Page and screen pointing data:
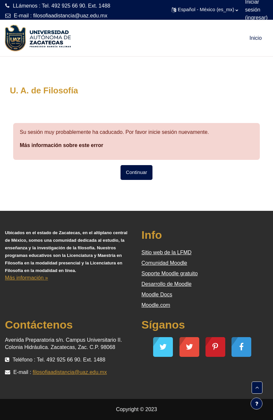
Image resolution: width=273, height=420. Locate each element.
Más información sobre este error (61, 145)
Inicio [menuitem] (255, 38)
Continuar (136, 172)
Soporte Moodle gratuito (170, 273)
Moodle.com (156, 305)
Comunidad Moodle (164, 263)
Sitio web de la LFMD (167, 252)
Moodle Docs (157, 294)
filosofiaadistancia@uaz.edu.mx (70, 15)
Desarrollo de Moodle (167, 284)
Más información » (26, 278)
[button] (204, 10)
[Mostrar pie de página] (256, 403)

---

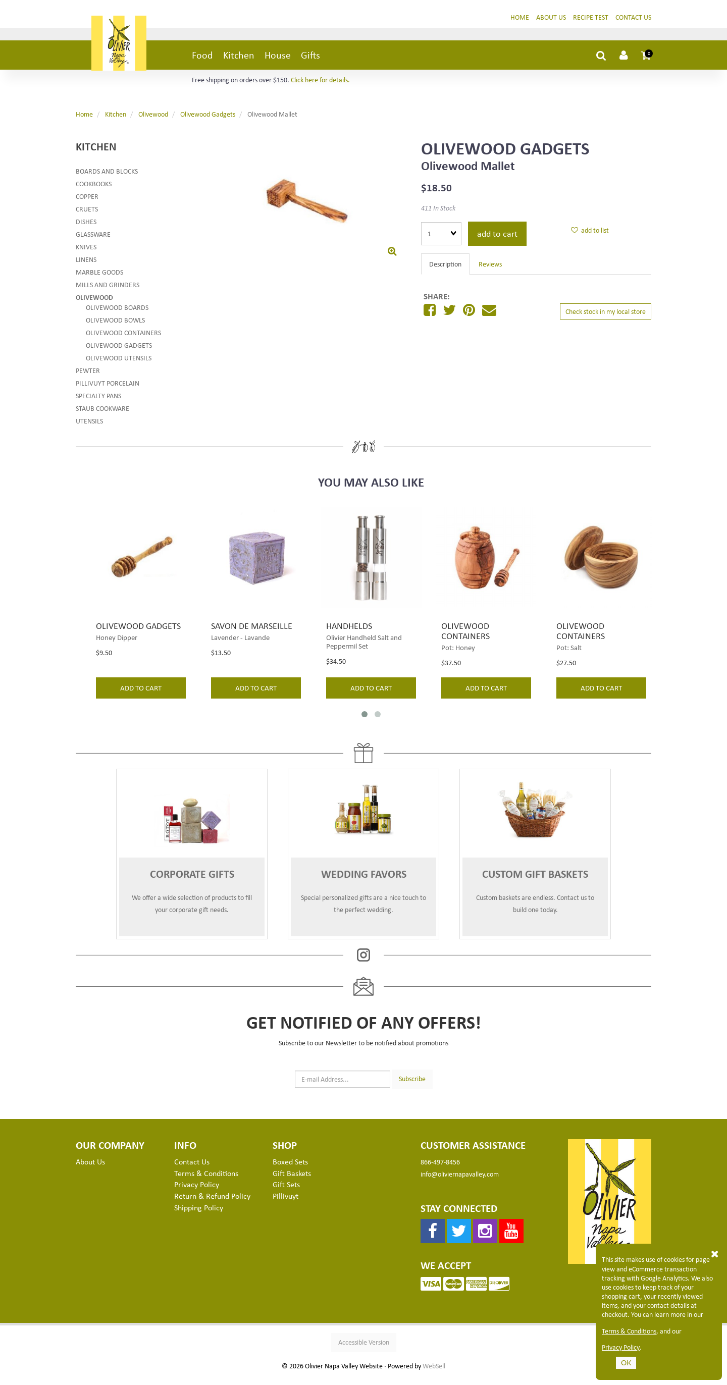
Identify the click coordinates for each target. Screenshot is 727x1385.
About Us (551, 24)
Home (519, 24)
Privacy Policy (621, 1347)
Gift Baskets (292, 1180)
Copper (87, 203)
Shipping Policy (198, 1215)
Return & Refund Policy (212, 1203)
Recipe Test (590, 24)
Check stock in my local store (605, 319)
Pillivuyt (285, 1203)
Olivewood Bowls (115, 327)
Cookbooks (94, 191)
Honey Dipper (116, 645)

> WRITTEN EXERCISE: Rewrite the material starting with the line containing "Image resolution: width=273, height=420." and going on through the line containing "[button] (204, 10)", substituting "Seguir" for "Continuar" and keeping everything else unchanged. Give only those lines.

> REPLY TO THE EXERCISE:
Image resolution: width=273, height=420. Locate each element.
Más información sobre este error (61, 145)
Inicio [menuitem] (255, 38)
Seguir (136, 172)
Soporte Moodle gratuito (170, 273)
Moodle.com (156, 305)
Comunidad Moodle (164, 263)
Sitio web de la LFMD (167, 252)
Moodle Docs (157, 294)
filosofiaadistancia@uaz.edu.mx (70, 15)
Desarrollo de Moodle (167, 284)
Más información » (26, 278)
[button] (204, 10)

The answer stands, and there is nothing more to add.